Underwood filed a similar motion on Sept. 14, 2011, which was granted by a judge on March 21, 2011.
On appeal, Mendel argued that the trial court erred in sustaining the two defendants’ preliminary objections.
On analysis, the Superior Court panel cited numerous past cases dealing with similar jurisdictional issues, including McCall v. Formu-3 Intern., Inc., which dealt with a “continuous and systematic” contacts test to determine whether a foreign corporate defendant that manufactured a product that caused harm to a Pennsylvania resident in Pennsylvania was subject to general jurisdiction under the Pennsylvania Rules of Civil Procedure.

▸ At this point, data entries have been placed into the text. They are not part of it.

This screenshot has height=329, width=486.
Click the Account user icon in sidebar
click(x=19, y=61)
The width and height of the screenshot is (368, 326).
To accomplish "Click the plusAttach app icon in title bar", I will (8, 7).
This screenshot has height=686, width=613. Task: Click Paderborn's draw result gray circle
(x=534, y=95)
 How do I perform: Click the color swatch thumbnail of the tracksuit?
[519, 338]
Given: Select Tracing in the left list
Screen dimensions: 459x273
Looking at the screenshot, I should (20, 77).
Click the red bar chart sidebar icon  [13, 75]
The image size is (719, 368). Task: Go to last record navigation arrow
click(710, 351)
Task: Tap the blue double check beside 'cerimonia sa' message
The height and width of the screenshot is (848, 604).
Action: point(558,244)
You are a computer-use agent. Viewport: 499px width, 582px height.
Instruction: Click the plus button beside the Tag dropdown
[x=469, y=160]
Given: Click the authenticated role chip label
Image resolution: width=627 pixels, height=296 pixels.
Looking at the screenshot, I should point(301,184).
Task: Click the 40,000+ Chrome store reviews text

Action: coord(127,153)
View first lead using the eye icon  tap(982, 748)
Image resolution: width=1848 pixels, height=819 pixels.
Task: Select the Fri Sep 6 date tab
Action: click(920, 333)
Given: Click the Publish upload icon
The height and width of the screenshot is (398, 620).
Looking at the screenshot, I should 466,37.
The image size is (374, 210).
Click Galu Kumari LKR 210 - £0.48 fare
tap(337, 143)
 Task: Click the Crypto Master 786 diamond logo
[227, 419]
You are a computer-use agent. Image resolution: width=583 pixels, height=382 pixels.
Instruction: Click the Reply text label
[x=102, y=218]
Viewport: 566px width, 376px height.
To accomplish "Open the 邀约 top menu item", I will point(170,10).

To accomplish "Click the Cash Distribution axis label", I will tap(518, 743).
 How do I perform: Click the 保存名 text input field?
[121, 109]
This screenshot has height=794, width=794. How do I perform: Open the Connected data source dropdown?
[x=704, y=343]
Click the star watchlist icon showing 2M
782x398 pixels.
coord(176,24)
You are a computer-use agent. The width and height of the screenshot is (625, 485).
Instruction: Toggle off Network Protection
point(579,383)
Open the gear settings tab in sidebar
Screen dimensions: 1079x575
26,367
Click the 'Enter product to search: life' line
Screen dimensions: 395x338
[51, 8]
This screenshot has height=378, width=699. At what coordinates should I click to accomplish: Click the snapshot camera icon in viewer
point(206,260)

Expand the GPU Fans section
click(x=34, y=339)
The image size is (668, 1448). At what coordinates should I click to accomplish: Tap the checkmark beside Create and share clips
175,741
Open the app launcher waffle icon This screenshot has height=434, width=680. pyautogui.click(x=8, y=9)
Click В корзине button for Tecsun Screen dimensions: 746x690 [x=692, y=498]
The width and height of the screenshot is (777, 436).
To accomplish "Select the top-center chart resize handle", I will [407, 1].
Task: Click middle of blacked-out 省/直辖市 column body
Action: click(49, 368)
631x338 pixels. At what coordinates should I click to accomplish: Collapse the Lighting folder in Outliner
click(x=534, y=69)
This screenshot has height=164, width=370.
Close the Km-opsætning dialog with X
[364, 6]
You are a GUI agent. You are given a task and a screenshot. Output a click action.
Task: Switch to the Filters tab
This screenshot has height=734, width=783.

In the current case, Mendel claimed that Underwood has continuous and substantial activities within Pennsylvania based on the hospital’s business associations with Thomas Jefferson University Hospital in Philadelphia.
Specifically, Mendel argued that Underwood represents itself as being affiliated with Thomas Jefferson, including by using its logo on signage and stationary, and by promoting itself as a member of the Jefferson health network.
“While Mendel has alleged certain facts which show business activity by Underwood in Pennsylvania, we do not agree that this activity was so ‘continuous or systematic’ as to permit general jurisdiction in Pennsylvania,” the Superior Court panel wrote.
Underwood, the judge wrote, cannot be said to operate a substantial portion of its business in Pennsylvania since it has no offices in Pennsylvania, it has no real property in Pennsylvania, and it does not provide any services in the commonwealth.
“Mendel’s arguments that Underwood’s business agreements with Jefferson were sufficient to justify general jurisdiction despite its limited presence in Pennsylvania are unavailing,” the panel wrote.
The appeals panel also rejected Mendel’s argument that the trial court has specific jurisdiction over Ocasio and Underwood as per Pennsylvania’s Long-Arm Statute, which deals with foreign businesses being sued in the commonwealth.
The judges wrote that the alleged negligence of Underwood and Ocasio did not cause harm or tortious injury in Pennsylvania, and the mere fact that Mendel’s paralysis was discovered in Pennsylvania, or that it manifested in Pennsylvania, does not necessarily mean that it was caused in Pennsylvania.
The panel went on to write that the facts of the case do not present any of the special characteristics of a doctor-patient relationship that would justify extending jurisdiction in Pennsylvania to Underwood or Ocasio.
“ … Underwood and Doctor Ocasio did not maintain any contact with Mendel after she had returned to Pennsylvania such that they could be said to have committed a negligent act here or purposefully directed their activities here,” the panel wrote. “To the contrary, Mendel’s complaint centers on Underwood and Doctor Ocasio’s failure to act after she returned to Pennsylvania.”
The judges wrote that to the extent that Mendel was caused harm by Underwood and Ocasio, the alleged harm occurred in New Jersey, where the negligence originated, not in Pennsylvania where the negligence was discovered.
“Because Underwood and Doctor Ocasio could not have reasonably anticipated being called to court in Pennsylvania based on their treatment of Mendel in New Jersey, they cannot be said to have purposefully established minimum contacts with Pennsylvania,” the ruling states. “Accordingly, the trial court did not err in determining that it lacked specific jurisdiction over Underwood and Doctor Ocasio.”
The decision was penned by Superior Court President Judge Correale F. Stevens, and Judges Anne E. Lazarus and Robert E. Colville.